→ DATA SUPPLIED

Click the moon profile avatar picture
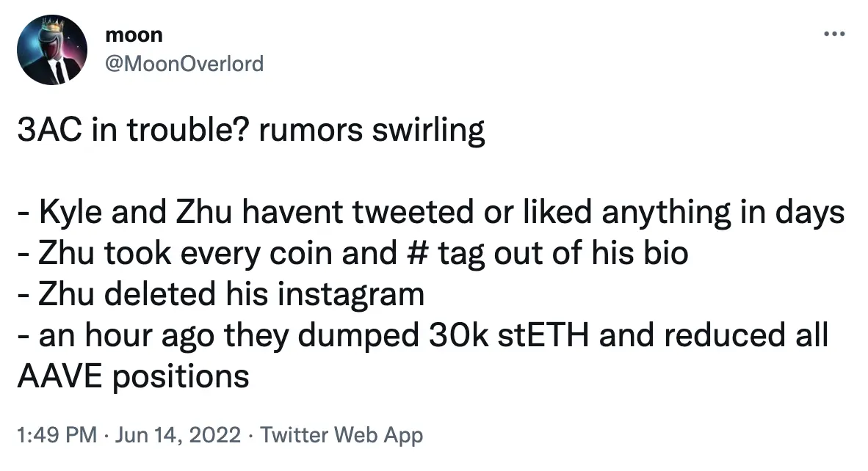[x=52, y=50]
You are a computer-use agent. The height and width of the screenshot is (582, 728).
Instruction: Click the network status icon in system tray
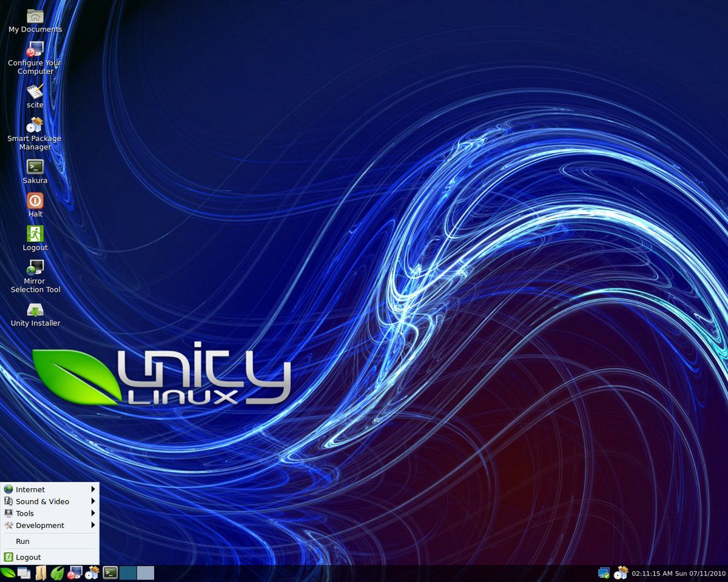tap(604, 572)
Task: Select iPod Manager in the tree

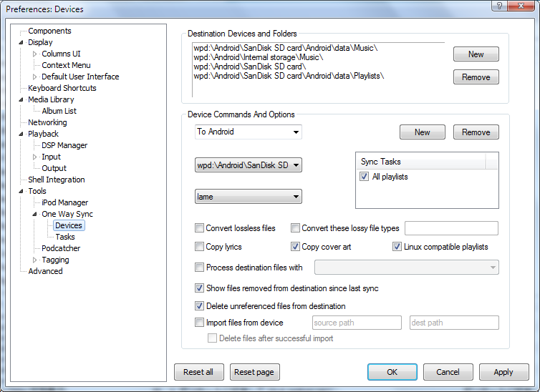Action: pyautogui.click(x=64, y=202)
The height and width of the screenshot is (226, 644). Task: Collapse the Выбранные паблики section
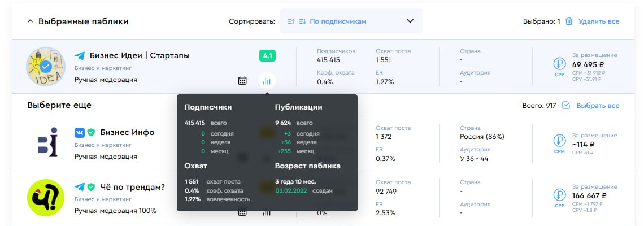(30, 21)
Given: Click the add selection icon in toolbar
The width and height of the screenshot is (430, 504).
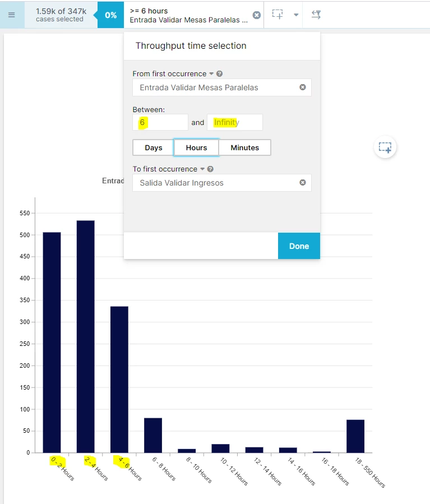Looking at the screenshot, I should pos(278,15).
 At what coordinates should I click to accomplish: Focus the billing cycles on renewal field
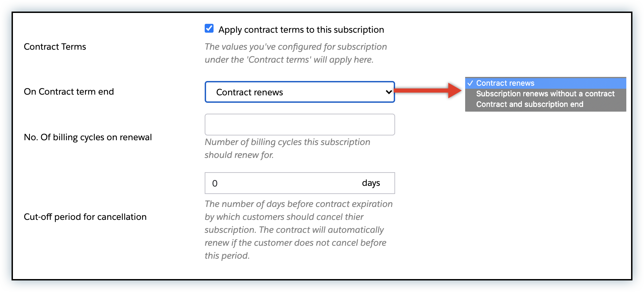300,125
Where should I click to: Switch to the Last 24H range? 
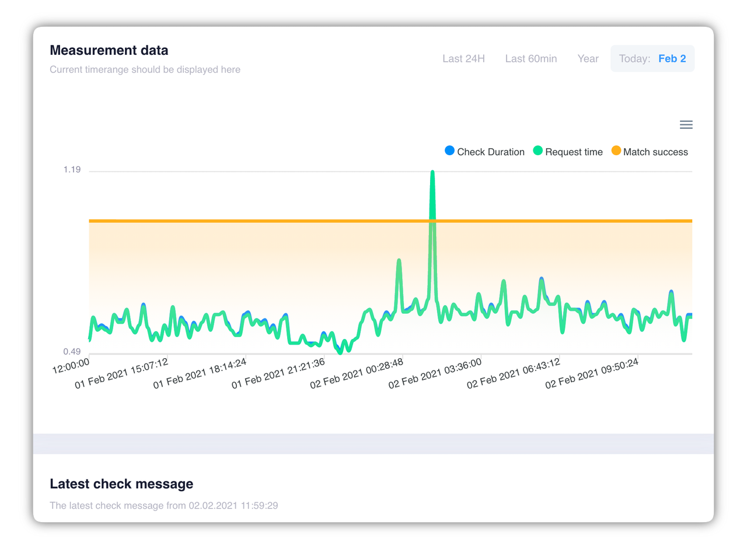pos(463,59)
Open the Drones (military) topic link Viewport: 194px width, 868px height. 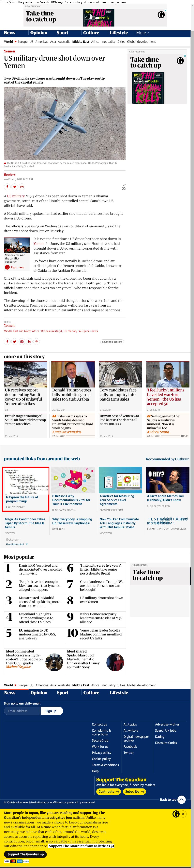click(51, 331)
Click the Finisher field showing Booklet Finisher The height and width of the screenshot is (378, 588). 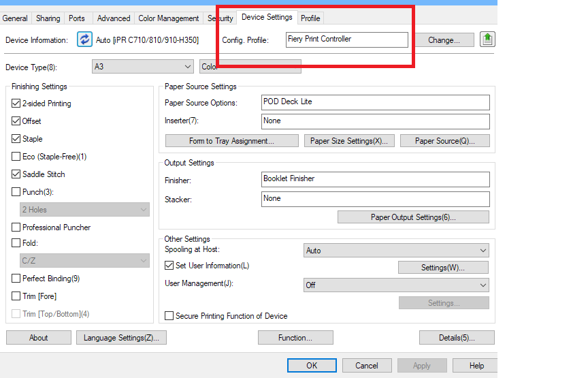coord(375,179)
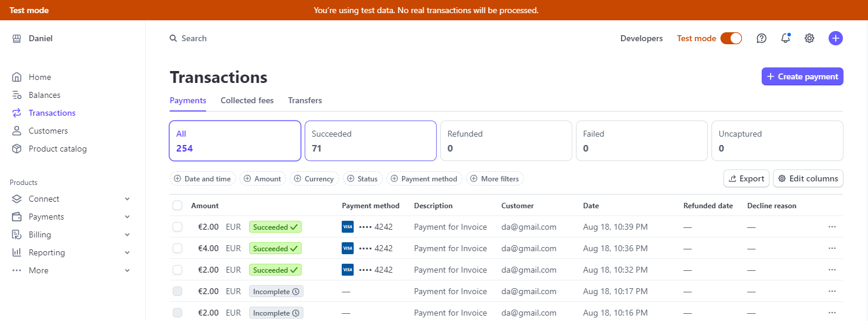868x321 pixels.
Task: Open settings gear icon
Action: pos(809,38)

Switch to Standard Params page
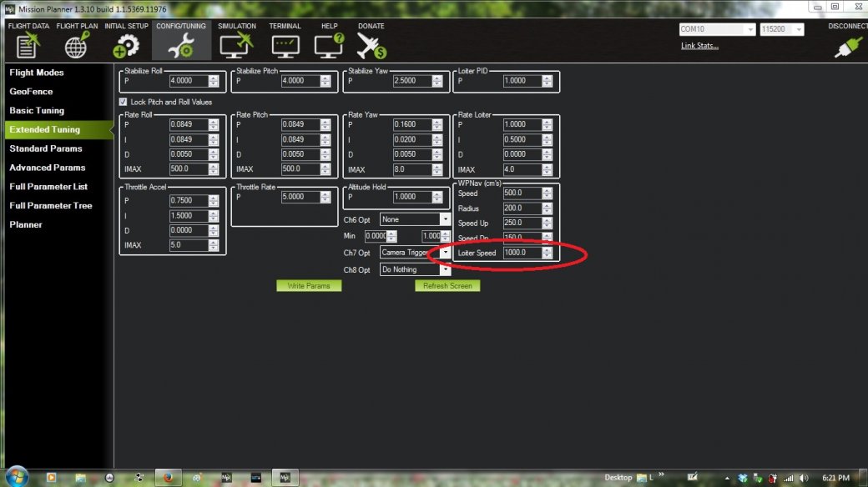point(46,148)
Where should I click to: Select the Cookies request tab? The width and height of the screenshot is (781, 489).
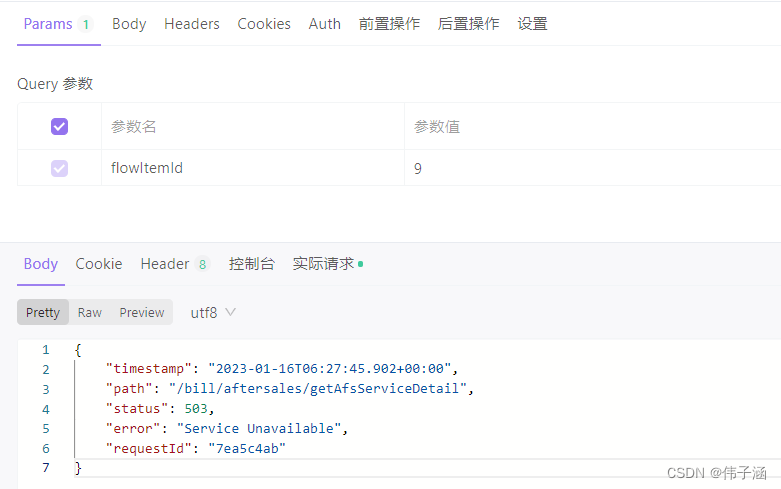tap(264, 24)
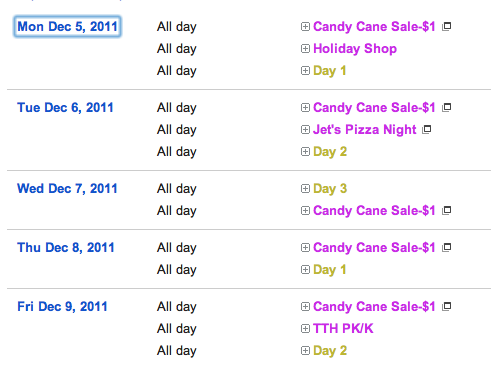Open Candy Cane Sale popup icon on Thu Dec 8
This screenshot has height=368, width=491.
[x=446, y=247]
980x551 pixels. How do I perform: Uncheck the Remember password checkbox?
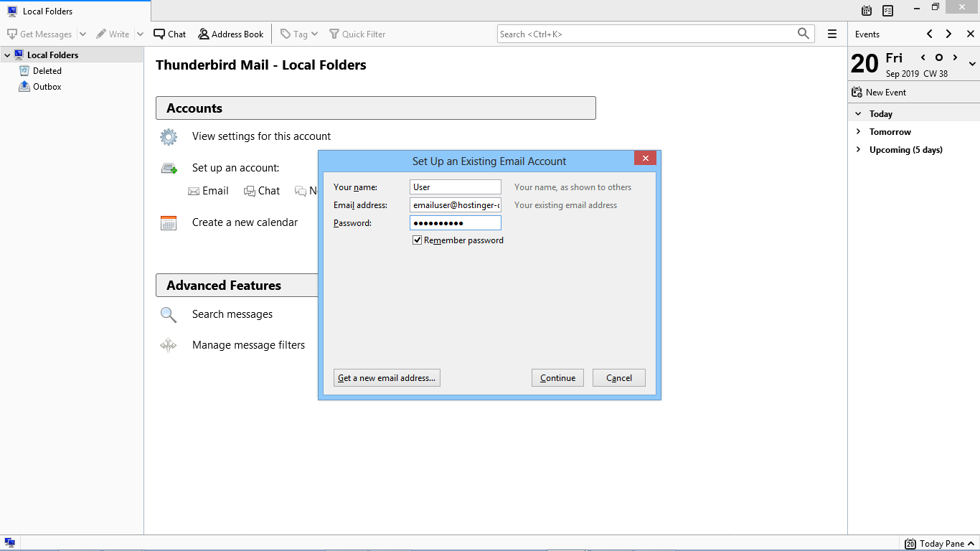click(418, 240)
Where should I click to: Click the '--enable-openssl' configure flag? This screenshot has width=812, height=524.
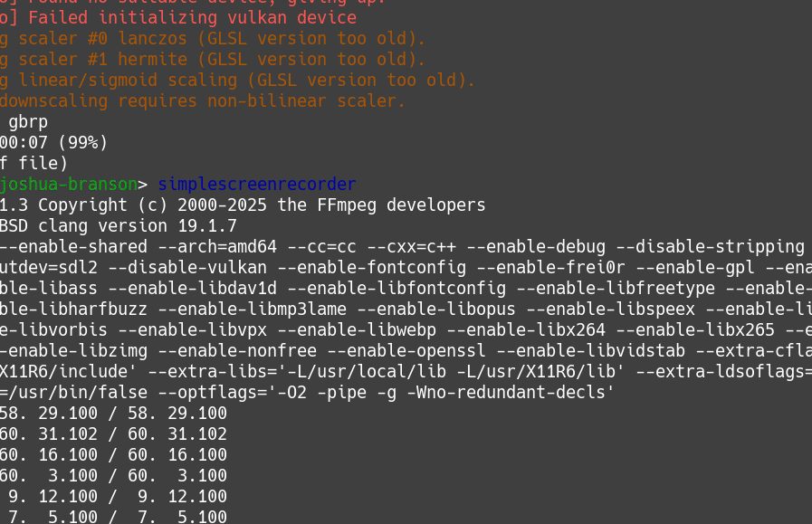[x=420, y=351]
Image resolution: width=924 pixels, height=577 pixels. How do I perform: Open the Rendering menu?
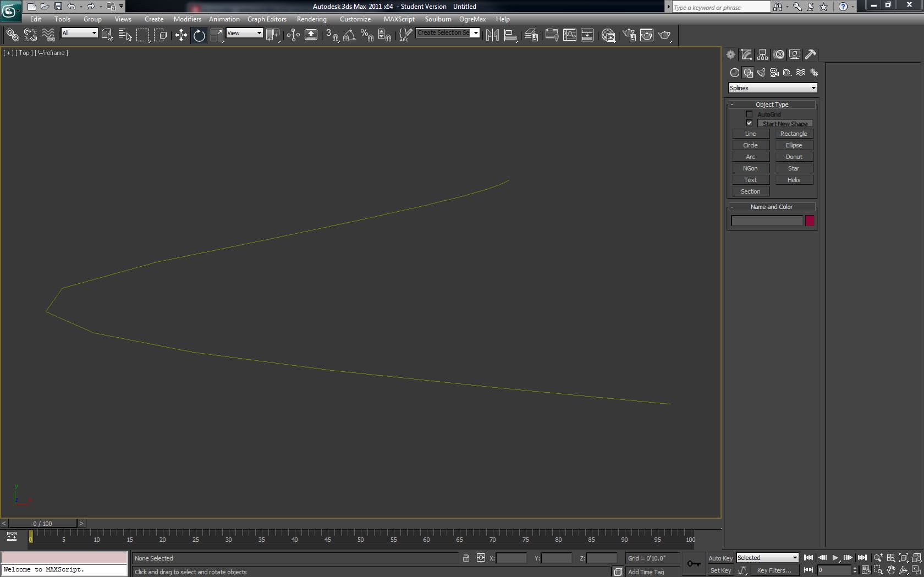coord(311,19)
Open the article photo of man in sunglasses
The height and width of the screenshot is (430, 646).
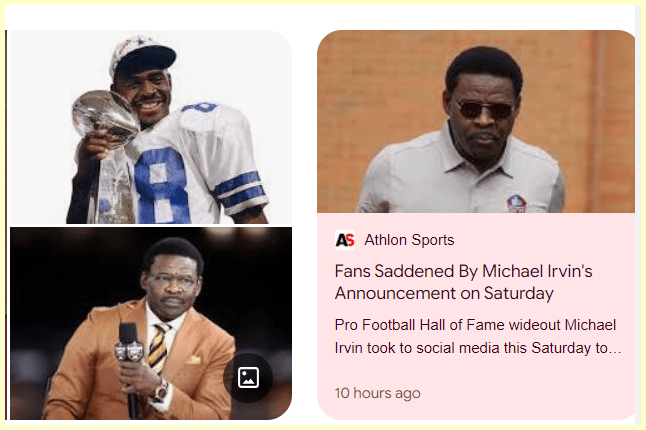pyautogui.click(x=476, y=122)
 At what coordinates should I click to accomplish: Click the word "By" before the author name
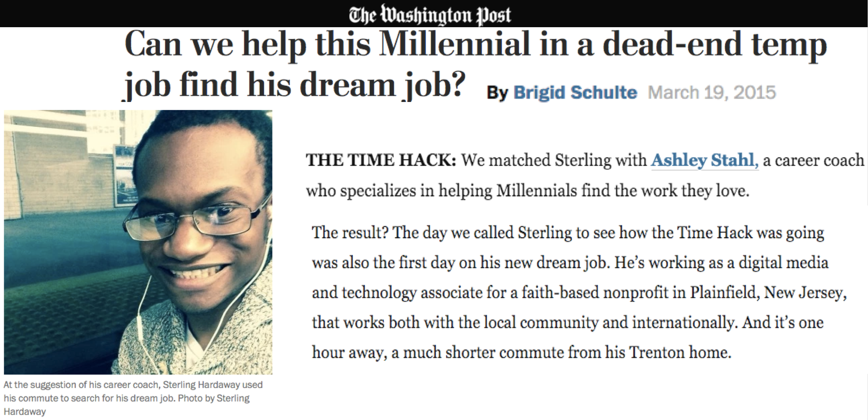[497, 93]
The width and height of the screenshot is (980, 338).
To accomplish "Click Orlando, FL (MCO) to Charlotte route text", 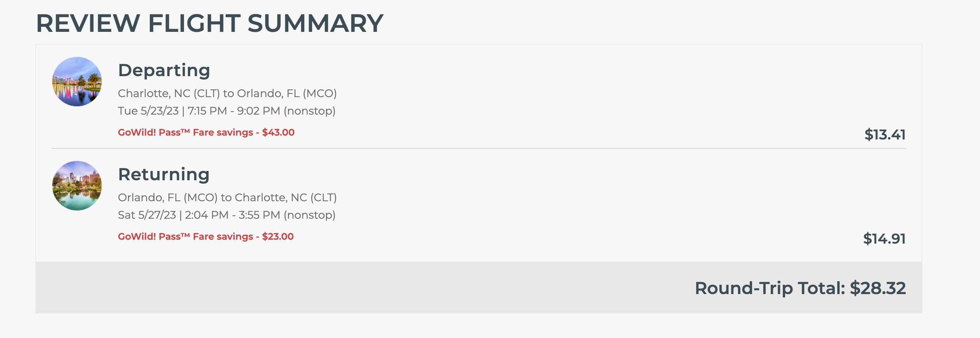I will (x=227, y=197).
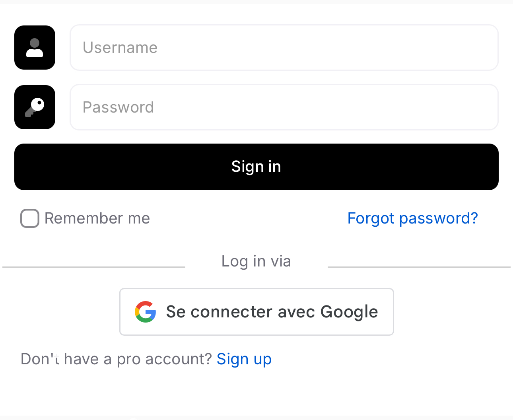Click the Password placeholder text
Viewport: 513px width, 420px height.
pyautogui.click(x=118, y=107)
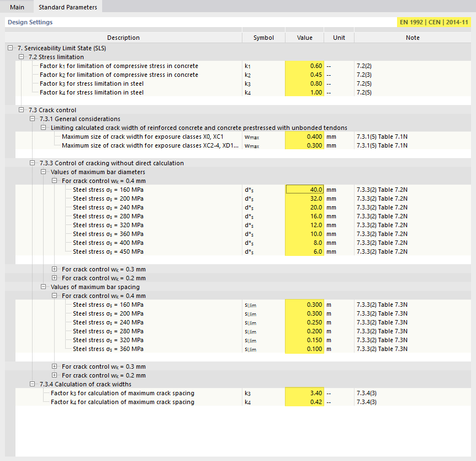The height and width of the screenshot is (461, 476).
Task: Collapse 7.3.4 Calculation of crack widths
Action: click(x=32, y=384)

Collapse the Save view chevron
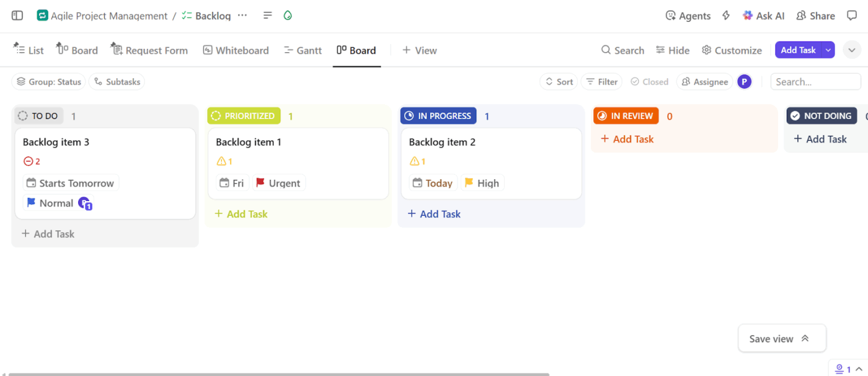click(805, 338)
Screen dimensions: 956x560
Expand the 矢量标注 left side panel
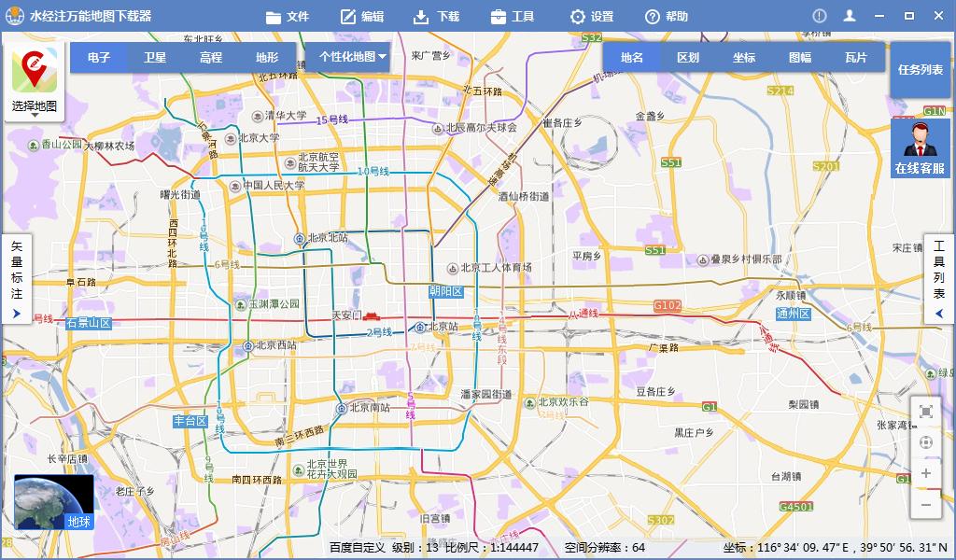click(x=16, y=313)
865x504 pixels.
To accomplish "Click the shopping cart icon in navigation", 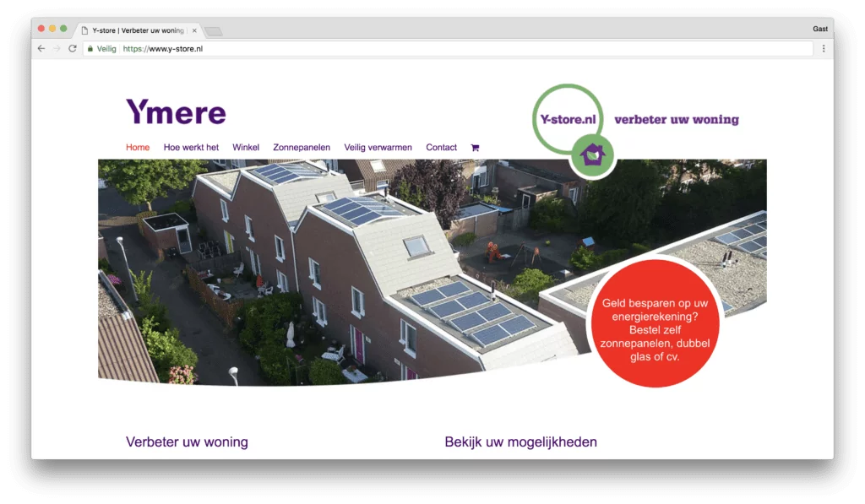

→ TASK ITEM
Copy verbatim the span that begins at the line containing "Expand the 矢量标注 left side panel" and ends at the last line of the material, inclusive of both; exclude pictures.

→ REPLY TO THE TASK
Expand the 矢量标注 left side panel
click(x=16, y=313)
865x504 pixels.
To accomplish "Click the shopping cart icon in navigation", 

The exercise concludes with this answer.